→ BRANO:
==*==

Ci è venuto sottocchio un articolo di Vittorio Feltri pubblicato sul quotidiano “Il Giornale” qualche giorno fa, con il quale il giornalista, rispondendo a un lettore che lo aveva punzecchiato sul Festival, sulla vincitrice Angelina Mango, sul vincitore effettivo che poi i “birbanti” giornalisti con lo zampino della Rai avevano fatto scendere al secondo posto, si è scatenato e, da par suo, ne ha detto di diversi colori.
Feltri ha risposto sulle “solite ma vittimistiche accuse di razzismo contro i meridionali”.
“Stavolta a piagnucolare sono i napoletani che, non accettando, per campanilismo, la sconfitta del proprio cantante preferito, tacciano gli organizzatori di essere disonesti, di avere barato, di avere truccato i numeri. E si dicono altresì vittime di discriminazione”, scrive il direttore editoriale de Il Giornale.
Ma attenzione, prosegue Feltri, perché “nulla è meno elegante dell’incapacità di perdere, incapacità che conduce a scagliarsi contro chiunque, a prendersela con chiunque, a cercare colpevoli, a scadere nel patetico vittimismo, che si può sintetizzare con questo pensiero: ‘Non ho perso perché altri sono piaciuti più di me bensì perché io sono il migliore e qualcuno ha cospirato contro di me'”.
“Ritengo semmai che i napoletani siano stati avvantaggiati in quanto è stata ammessa in gara una canzone il cui testo risulta essere in dialetto tipico napoletano, dunque incomprensibile e inaccessibile alla stragrande maggioranza degli italiani, e pure ci si lagna” conclude picconando Vittorio Feltri.
In merito al “rapper” napoletano, attraverso Internet emergono ora altre novità e collegate polemiche.
Ad esempio, il padre di Giovanbattista Cutolo, noto come Giogiò, lo studente di pianoforte e corno dell’Orchestra Alessandro Scarlatti di Napoli, ha rivelato che Geolier fosse un idolo del giovinastro che uccise il figlio; ovviamente il rapper non ha nessuna colpa, ma proprio durante il festival sanremese sono emerse notizie divulgate dal cantante su una certa Napoli, certamente non limpida e specchiata, emersa da un video nel quale si mostra una carabina kalashnikov dorata.

==*==

→ DATI FORNITI:
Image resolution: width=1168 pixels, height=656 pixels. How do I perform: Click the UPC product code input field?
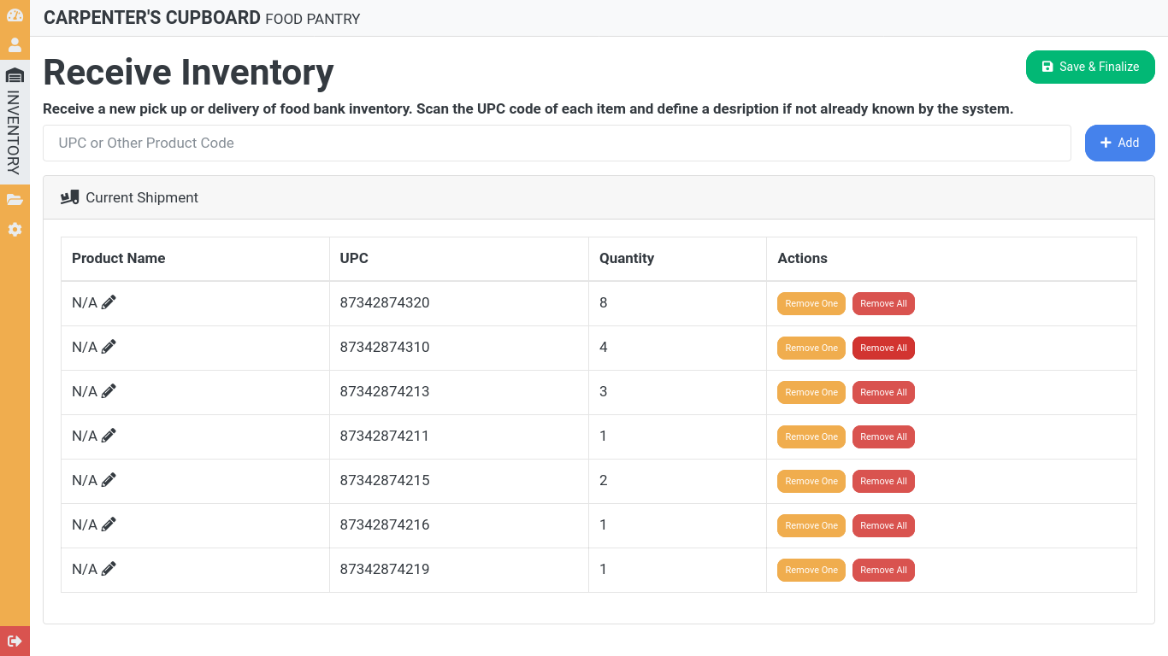pyautogui.click(x=556, y=143)
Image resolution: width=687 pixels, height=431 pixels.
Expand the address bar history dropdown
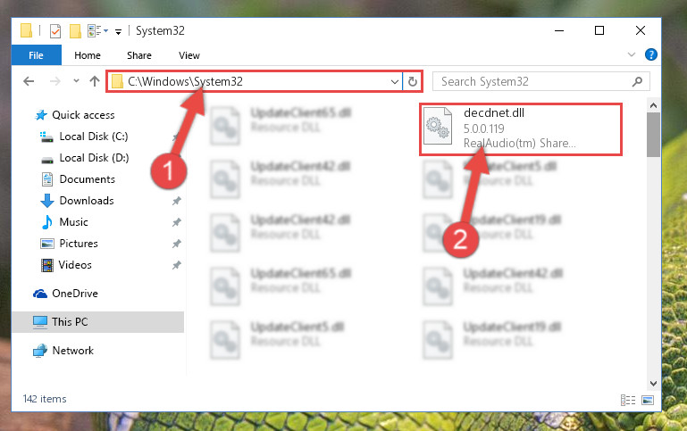coord(394,82)
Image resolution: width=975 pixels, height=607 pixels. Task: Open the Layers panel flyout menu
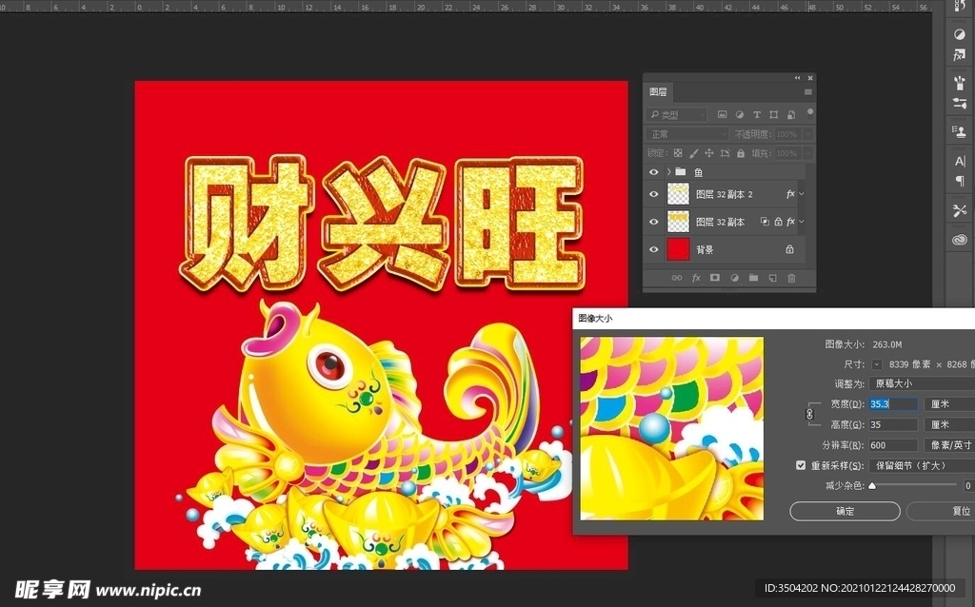click(808, 92)
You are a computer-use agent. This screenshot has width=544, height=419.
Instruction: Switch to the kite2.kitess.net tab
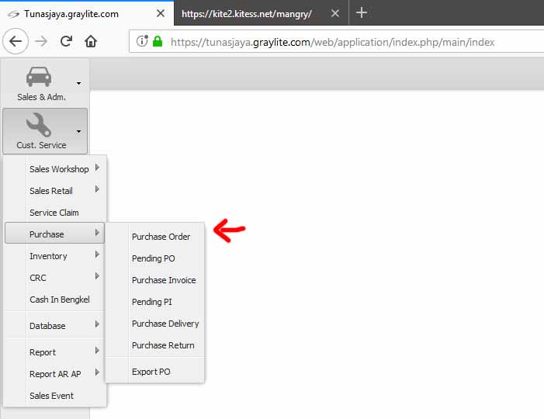click(248, 13)
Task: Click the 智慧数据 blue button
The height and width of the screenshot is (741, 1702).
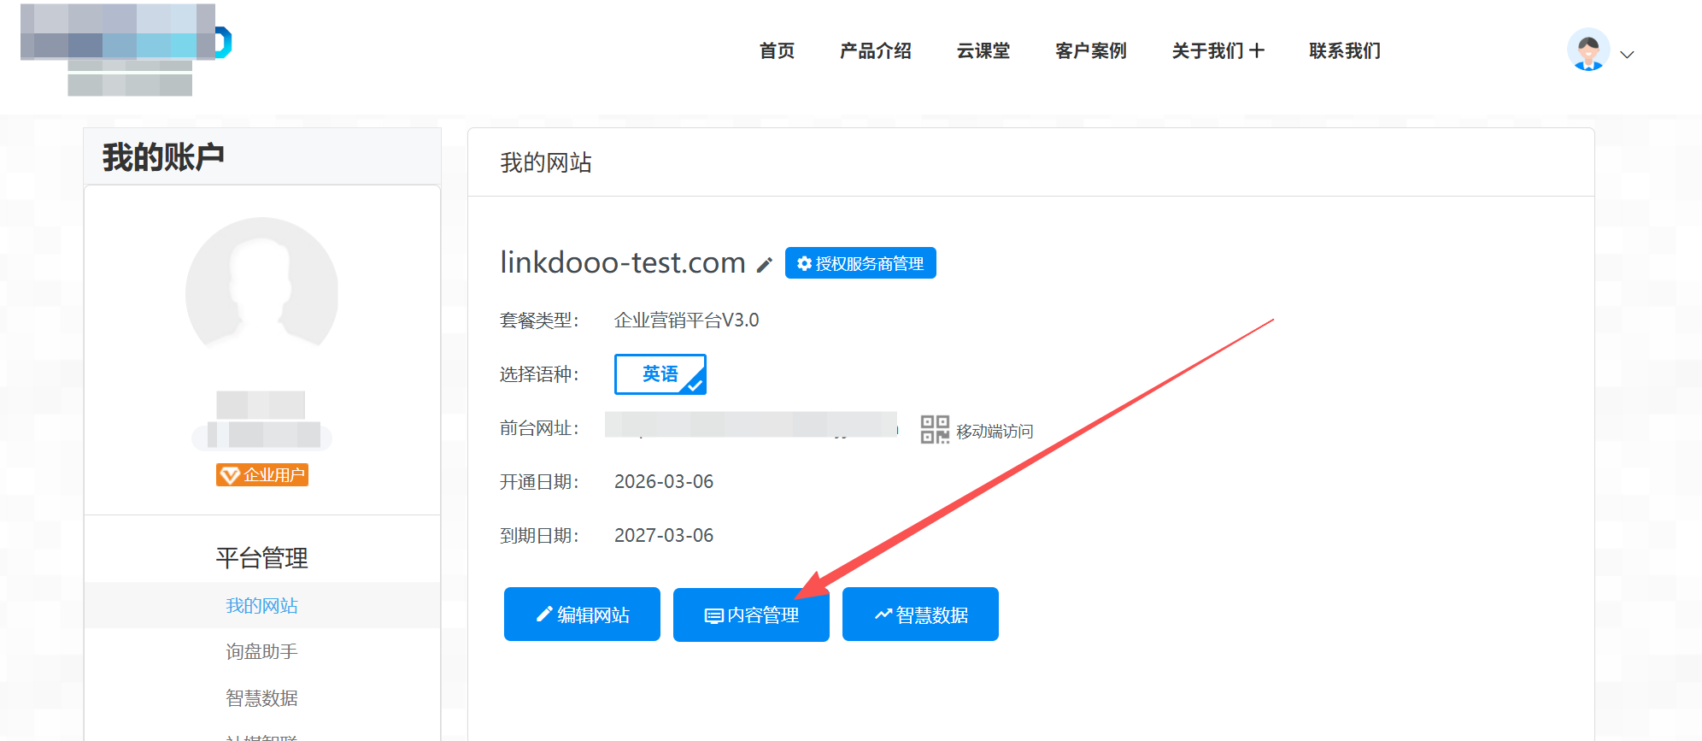Action: (920, 615)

==*==

→ OBIETTIVO DEL COMPITO:
Riassumi il brano riportato sopra in due frasi.

→ SOLUZIONE:
Rispondendo a un lettore su «Il Giornale», Vittorio Feltri ha criticato i napoletani che, non accettando la sconfitta del loro cantante al Festival, accusano gli organizzatori di aver truccato i numeri e si dicono discriminati. Secondo lui sono stati invece avvantaggiati da una canzone in dialetto napoletano, mentre intanto sul rapper emergono altre polemiche, come la rivelazione del padre di Giovanbattista Cutolo che Geolier era un idolo del giovane che uccise suo figlio.